* RECORDS PROVIDED *
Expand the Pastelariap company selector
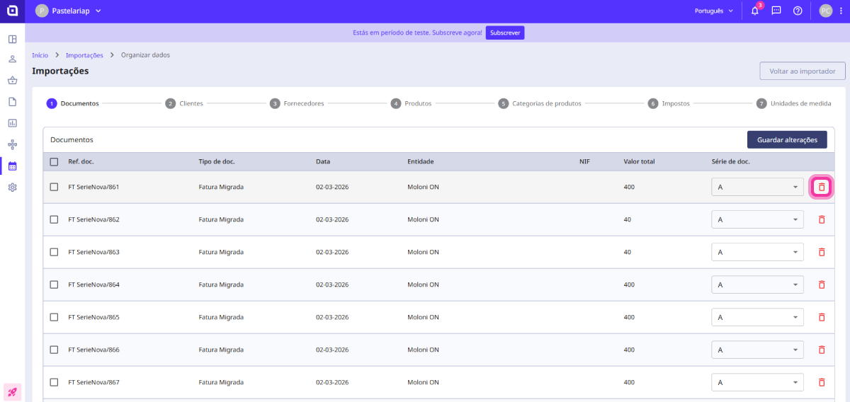pos(69,11)
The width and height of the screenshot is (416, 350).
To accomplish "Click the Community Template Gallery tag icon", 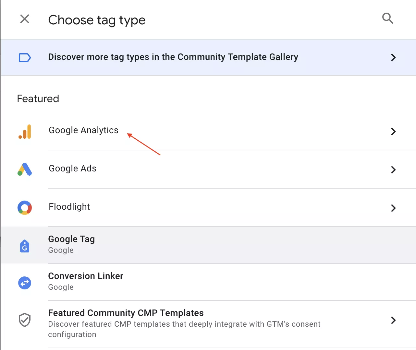I will click(x=25, y=58).
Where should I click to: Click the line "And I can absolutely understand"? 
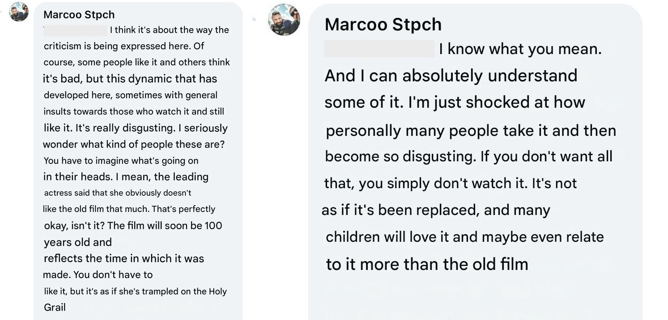click(x=451, y=76)
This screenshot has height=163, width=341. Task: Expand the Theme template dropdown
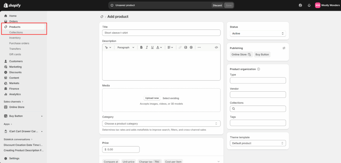tap(258, 143)
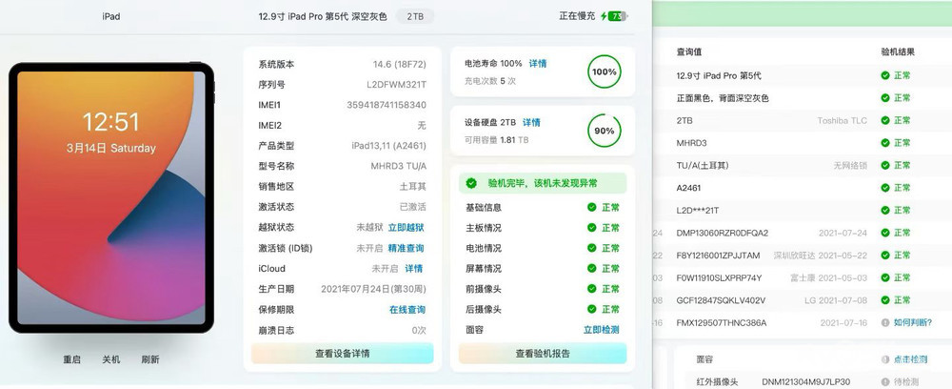Open 电池寿命 详情 link
952x389 pixels.
538,64
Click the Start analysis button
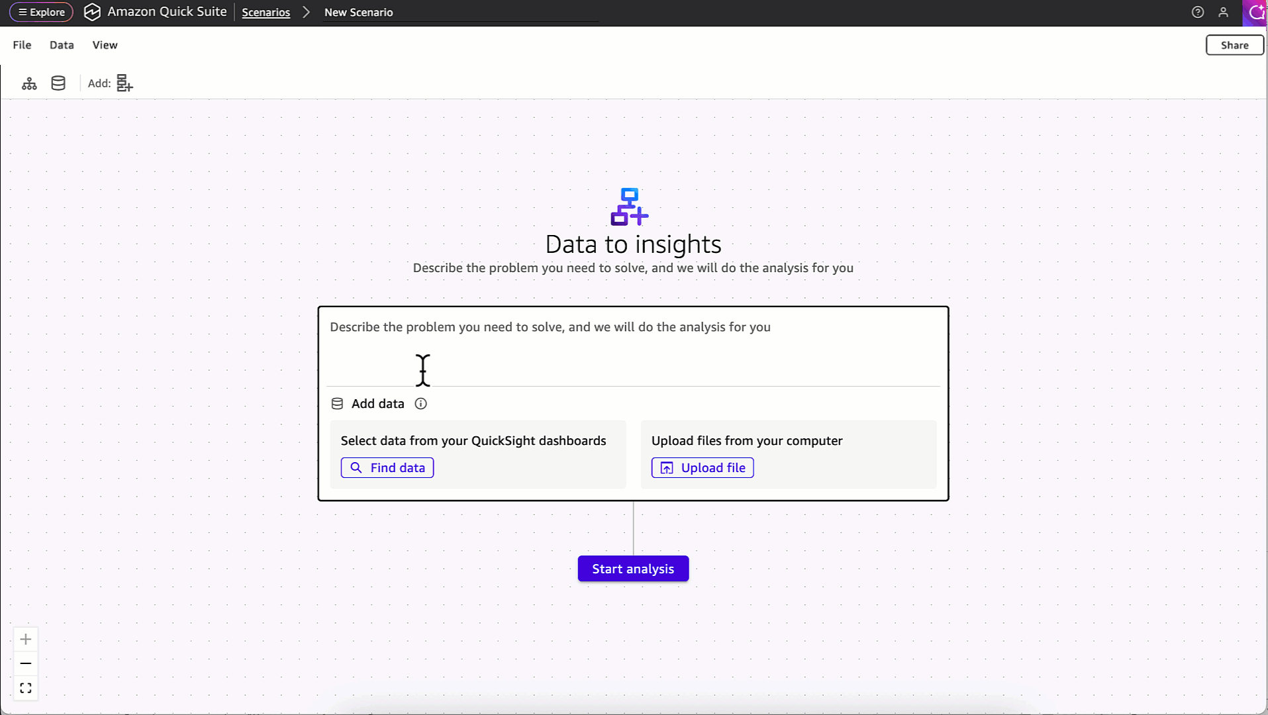The height and width of the screenshot is (715, 1268). (632, 568)
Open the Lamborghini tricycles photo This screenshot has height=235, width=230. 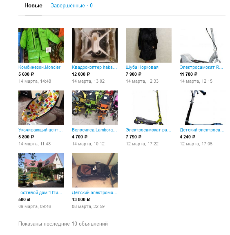point(95,108)
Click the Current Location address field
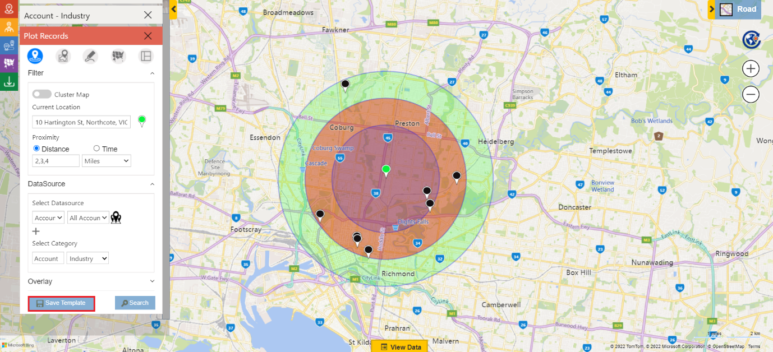Viewport: 773px width, 352px height. click(x=81, y=122)
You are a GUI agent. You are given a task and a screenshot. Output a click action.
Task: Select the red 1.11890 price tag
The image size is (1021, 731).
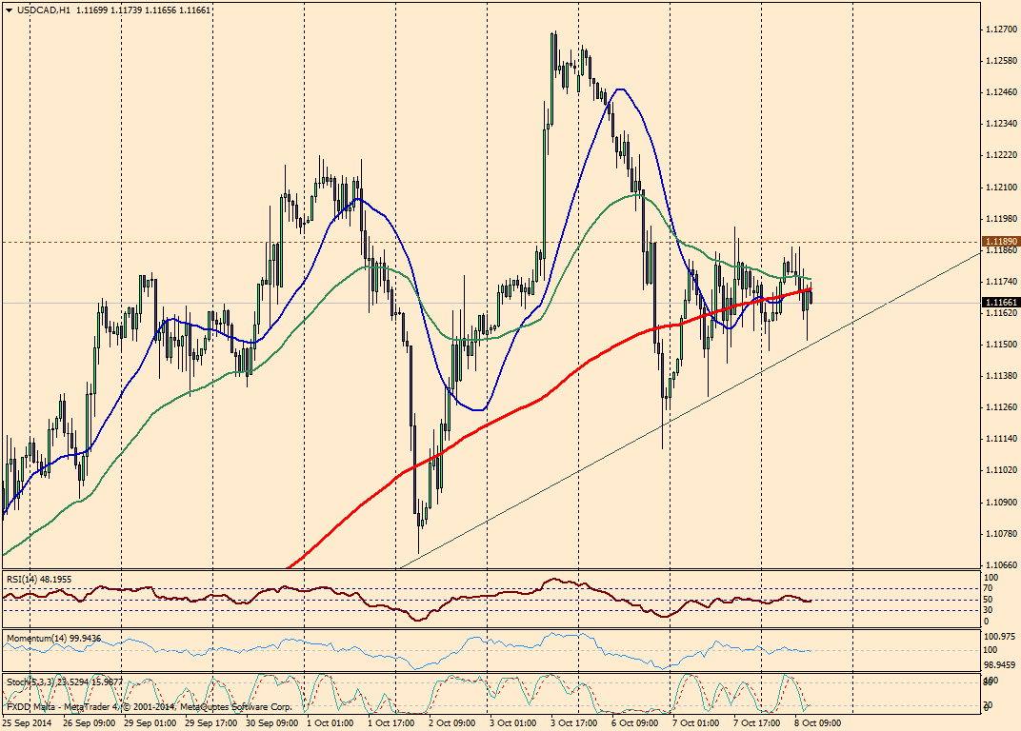click(1000, 242)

* GIVEN TASK *
Can you write out the part of the listing that opens with the line containing "You are a GUI" and closes with the listing's final line, both included, as a numbered list that skips blank lines and leaves out the pictures?

* SOLUTION TO THE EXERCISE *
1. You are a GUI agent. You are given a task and a screenshot. Output a click action.
2. Task: Select the red 1.11890 price tag
3. The image size is (1021, 731).
4. click(1000, 242)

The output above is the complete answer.